> _Problem requirements_
Where the records below have a line with "thumbnail", that line is to be copied.
--------
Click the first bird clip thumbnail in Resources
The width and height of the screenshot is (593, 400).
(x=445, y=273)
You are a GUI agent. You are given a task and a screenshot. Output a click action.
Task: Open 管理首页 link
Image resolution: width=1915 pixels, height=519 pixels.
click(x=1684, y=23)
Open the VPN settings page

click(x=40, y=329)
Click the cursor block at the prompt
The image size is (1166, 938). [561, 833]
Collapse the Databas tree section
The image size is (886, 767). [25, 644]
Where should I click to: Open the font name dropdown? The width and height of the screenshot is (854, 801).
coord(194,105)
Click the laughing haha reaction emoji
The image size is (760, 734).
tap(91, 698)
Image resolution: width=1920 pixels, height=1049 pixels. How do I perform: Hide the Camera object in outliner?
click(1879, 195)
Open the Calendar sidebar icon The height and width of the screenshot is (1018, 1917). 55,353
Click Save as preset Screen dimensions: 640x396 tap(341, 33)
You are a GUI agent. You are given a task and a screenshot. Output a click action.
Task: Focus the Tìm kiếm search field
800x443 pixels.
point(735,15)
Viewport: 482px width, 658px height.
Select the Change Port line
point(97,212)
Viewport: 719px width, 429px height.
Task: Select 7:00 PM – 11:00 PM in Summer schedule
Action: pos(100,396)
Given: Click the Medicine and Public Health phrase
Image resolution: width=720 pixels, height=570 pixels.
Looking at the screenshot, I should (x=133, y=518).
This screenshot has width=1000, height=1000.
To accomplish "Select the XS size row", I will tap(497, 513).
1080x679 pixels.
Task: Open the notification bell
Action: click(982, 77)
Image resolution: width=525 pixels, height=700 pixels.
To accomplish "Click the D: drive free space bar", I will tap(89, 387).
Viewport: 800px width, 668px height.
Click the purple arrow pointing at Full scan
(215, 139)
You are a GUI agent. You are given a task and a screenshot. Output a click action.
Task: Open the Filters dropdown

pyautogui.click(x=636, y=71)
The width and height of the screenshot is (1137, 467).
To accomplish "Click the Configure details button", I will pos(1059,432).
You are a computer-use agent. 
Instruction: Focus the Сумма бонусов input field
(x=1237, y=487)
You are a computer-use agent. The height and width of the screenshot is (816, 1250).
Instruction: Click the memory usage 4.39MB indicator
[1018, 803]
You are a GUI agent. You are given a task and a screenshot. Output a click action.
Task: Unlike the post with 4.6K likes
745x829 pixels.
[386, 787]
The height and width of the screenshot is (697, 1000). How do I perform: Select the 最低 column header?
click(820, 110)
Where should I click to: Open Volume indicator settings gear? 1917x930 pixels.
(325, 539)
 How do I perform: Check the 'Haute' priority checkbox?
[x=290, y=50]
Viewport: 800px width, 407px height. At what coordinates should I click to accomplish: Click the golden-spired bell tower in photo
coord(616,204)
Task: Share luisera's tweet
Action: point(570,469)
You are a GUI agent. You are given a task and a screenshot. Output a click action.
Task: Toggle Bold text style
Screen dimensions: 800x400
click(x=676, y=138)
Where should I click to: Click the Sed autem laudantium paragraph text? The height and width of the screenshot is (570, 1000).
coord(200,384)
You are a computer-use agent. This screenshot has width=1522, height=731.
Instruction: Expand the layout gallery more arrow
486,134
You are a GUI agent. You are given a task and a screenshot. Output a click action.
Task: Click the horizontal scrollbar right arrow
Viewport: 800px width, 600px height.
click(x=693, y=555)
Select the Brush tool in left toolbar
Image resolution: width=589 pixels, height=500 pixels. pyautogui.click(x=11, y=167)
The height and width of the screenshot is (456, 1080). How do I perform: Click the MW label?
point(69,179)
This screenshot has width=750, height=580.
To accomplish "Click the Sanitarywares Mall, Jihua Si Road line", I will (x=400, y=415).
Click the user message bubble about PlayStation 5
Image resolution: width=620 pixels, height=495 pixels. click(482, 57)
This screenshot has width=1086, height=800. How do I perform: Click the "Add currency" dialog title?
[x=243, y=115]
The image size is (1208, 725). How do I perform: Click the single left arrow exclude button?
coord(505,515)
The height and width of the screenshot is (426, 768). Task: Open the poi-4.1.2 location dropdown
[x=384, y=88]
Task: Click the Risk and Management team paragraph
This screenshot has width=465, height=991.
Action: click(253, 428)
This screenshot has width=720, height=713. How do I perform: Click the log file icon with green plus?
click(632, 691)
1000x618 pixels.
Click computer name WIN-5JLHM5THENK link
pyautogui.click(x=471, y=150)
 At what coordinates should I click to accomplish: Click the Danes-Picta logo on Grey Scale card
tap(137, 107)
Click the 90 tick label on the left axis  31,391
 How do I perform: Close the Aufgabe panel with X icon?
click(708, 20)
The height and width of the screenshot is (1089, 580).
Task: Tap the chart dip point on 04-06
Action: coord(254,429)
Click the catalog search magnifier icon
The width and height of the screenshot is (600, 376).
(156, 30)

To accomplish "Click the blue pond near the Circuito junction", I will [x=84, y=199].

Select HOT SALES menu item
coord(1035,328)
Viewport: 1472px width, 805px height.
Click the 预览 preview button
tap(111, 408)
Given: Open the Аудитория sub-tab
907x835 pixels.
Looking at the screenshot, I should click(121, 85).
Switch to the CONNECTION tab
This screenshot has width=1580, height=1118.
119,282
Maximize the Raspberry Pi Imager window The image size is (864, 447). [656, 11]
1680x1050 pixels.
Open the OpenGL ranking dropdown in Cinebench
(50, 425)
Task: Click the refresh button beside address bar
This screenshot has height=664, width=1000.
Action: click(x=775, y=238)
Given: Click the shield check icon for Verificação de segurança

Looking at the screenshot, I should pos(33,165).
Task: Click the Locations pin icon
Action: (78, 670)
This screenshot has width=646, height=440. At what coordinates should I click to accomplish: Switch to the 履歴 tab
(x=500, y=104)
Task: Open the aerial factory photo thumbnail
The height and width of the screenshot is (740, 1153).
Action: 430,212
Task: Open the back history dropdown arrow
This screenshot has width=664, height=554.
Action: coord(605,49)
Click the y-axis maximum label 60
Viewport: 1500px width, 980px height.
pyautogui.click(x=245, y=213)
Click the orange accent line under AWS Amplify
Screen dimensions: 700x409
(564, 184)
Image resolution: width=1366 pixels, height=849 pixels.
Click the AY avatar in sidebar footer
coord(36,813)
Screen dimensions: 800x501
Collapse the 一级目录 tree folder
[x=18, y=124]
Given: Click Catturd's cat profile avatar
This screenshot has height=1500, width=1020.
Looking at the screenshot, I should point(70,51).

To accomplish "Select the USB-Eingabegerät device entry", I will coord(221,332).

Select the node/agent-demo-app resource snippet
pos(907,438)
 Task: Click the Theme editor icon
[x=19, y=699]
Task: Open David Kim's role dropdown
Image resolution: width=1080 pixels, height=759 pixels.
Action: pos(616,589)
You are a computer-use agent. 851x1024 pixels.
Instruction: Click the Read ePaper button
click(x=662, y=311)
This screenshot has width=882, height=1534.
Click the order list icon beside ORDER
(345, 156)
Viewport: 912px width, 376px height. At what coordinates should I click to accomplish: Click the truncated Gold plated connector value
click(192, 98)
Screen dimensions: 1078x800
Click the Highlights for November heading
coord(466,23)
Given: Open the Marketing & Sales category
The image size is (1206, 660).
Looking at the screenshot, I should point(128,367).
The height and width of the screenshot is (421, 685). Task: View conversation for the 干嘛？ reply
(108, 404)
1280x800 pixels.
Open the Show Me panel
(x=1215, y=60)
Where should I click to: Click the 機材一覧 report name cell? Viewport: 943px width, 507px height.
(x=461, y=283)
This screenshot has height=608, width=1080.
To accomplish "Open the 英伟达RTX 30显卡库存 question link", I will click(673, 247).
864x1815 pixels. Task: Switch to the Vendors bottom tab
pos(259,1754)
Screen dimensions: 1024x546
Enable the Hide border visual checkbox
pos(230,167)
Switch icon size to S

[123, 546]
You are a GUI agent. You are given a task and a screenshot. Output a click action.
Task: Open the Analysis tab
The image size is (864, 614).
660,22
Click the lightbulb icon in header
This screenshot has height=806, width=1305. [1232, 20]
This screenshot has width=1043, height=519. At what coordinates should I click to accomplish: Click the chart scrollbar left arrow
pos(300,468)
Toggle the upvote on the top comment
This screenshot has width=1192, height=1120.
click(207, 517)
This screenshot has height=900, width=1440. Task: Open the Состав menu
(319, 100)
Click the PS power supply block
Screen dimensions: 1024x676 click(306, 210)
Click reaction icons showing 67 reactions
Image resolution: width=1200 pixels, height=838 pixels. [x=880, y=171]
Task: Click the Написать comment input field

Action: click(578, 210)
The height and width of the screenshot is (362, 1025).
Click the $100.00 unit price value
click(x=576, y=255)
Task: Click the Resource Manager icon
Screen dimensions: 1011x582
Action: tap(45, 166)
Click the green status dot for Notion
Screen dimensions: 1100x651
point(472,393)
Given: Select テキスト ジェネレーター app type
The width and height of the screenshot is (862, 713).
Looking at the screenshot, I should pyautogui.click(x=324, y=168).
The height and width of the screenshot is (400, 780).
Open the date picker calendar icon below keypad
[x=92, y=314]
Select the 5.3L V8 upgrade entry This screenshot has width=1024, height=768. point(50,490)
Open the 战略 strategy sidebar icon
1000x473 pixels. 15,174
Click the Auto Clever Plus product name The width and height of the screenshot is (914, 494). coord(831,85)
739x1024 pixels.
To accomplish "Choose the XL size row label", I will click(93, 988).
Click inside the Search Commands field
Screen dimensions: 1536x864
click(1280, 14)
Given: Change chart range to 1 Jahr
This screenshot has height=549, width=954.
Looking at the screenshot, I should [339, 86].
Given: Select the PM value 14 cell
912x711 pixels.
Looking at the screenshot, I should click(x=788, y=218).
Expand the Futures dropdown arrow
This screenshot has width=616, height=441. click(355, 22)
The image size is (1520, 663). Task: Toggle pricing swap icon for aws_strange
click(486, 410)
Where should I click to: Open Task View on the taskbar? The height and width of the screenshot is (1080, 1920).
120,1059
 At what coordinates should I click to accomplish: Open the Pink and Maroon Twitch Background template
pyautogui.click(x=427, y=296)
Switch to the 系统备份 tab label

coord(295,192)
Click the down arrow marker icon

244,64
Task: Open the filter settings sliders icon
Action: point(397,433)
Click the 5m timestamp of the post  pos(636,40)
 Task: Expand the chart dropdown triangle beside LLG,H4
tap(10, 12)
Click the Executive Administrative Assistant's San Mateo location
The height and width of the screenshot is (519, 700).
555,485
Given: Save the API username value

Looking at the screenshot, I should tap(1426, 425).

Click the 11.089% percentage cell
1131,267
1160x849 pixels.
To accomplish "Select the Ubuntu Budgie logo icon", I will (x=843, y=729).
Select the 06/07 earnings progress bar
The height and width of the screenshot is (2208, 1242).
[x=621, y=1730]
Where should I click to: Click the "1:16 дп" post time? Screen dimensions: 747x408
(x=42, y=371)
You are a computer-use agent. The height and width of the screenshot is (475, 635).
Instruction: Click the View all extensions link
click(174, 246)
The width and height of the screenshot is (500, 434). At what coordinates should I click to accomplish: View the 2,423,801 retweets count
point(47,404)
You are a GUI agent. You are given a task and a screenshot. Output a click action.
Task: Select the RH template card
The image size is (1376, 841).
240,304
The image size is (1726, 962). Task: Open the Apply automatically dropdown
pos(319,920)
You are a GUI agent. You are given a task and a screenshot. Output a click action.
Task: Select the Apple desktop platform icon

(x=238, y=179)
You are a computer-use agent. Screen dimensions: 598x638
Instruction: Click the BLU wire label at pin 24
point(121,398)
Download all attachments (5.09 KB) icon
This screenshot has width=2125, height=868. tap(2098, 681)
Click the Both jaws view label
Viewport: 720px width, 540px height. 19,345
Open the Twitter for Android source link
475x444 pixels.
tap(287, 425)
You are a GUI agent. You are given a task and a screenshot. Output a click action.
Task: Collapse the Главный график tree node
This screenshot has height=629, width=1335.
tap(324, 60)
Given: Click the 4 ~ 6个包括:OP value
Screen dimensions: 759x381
--------
> _Finished exercise_
Click the first bird clip thumbnail in Resources
Task: Open the aerial factory photo thumbnail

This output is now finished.